Depuis la loi du 10 décembre 2003, le préfet peut refuser d’admettre au séjour des étrangers originaires d’un pays estimé sûr.
En vertu de l’alinéa 2° de l’article L. 741-4 du code de l’entrée et du séjour des étrangers et du droit d’asile, un pays est considéré comme sûr « s’il veille au respect des principes de la liberté, de la démocratie et de l’état de droit, ainsi que des droits de l’homme et des libertés fondamentales ».
Or, la liste des pays d’origine sûrs, établie à partir des critères précités, est profondément insatisfaisante. Cela a été précédemment rappelé par ma collègue. Pour cette raison, depuis son arrêt du 13 février 2008, le Conseil d’État accepte de contrôler la légalité interne de cette liste.
Dans un récent arrêt du 23 juillet 2010, le Conseil d’État a franchi une étape supplémentaire en invalidant la présence du Mali, de Madagascar, de l’Arménie et de la Turquie dans cette liste. La fréquence des pratiques d’excision, la persécution des opposants au régime ou encore l’instabilité politique et sociale interne de ces États ont été autant de raisons invoquées par la plus haute juridiction administrative.
Aujourd’hui encore, il est possible de s’interroger sur la cohérence et le bien-fondé de cette liste. En effet, comment des pays pratiquant la peine de mort – le Bénin, la Tanzanie, la Mongolie ou le Ghana – peuvent-ils être considérés comme sûrs alors même qu’ils menacent la vie de leurs ressortissants ?
Nous sentons bien que cette liste n’a aucune légitimité en soi. D’ailleurs, à l’échelle communautaire, aucun accord sur l’élaboration d’une telle liste n’a été trouvé. Cette liste sert bien plus les intérêts diplomatiques de la France qu’elle ne protège les demandeurs d’asile. En effet, la « liste des pays d’origine sûrs » permet d’appliquer la procédure prioritaire au demandeur d’asile. Or, cette procédure est une entrave aux droits des demandeurs d’asile.
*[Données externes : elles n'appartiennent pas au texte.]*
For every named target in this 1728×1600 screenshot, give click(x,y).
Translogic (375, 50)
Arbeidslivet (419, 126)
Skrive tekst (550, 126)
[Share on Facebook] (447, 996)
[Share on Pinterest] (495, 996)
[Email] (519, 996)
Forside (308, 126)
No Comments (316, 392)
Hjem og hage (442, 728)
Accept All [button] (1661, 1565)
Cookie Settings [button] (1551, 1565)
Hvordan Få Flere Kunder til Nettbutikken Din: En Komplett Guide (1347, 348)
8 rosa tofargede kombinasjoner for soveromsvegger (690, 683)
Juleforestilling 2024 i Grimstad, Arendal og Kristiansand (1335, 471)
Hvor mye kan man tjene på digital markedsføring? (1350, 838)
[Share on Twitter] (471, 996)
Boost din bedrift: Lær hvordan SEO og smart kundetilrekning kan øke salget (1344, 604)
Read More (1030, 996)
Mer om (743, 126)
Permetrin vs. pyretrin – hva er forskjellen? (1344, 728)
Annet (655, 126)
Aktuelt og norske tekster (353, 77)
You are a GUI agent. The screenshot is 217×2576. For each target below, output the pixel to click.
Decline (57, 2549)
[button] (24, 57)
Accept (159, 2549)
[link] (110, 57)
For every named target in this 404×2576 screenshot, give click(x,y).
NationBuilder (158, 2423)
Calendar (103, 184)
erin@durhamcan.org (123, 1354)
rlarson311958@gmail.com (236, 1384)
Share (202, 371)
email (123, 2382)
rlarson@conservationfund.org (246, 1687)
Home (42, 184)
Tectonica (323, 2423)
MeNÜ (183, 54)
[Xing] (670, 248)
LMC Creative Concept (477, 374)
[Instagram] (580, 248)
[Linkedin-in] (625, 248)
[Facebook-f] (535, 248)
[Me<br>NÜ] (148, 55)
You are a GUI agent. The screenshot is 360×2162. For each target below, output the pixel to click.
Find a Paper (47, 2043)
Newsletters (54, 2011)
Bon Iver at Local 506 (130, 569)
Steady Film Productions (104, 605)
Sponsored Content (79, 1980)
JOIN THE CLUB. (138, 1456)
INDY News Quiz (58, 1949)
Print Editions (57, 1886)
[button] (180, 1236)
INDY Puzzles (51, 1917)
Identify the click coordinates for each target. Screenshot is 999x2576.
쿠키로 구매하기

Dans cette hypothèse, les demandeurs ne bénéficient pas d’un droit au séjour et, s’ils peuvent saisir l’office français de protection des réfugiés et des apatrides, le recours devant la Cour nationale du droit d’asile n’est pas suspensif.
Autrement dit, dès que l’OFPRA a notifié sa décision de rejet, l’étranger peut être expulsé.
En fait, nous percevons parfaitement la logique que sous-tend la liste des « pays d’origine sûrs » : elle permet d’accélérer les reconduites à la frontière, en déclenchant la procédure prioritaire.
Si le zèle du Gouvernement en la matière n’est plus à démontrer, il doit cependant être combattu avec acharnement quand les droits fondamentaux des demandeurs d’asile ne sont pas respectés et qu’il n’existe pas de garanties quant aux risques de persécutions et d’exactions à leur encontre.
Le Gouvernement fait preuve – il faut le dire – d’une hypocrisie honteuse en prétendant protéger la vie et les droits des demandeurs d’asile, tout en déclenchant la procédure prioritaire.
Ainsi, l’amendement que nous proposons vise à supprimer la liste des pays d’origine sûrs, par essence difficile à établir. Les demandeurs d’asile seront alors véritablement protégés, et leurs droits certainement mieux respectés.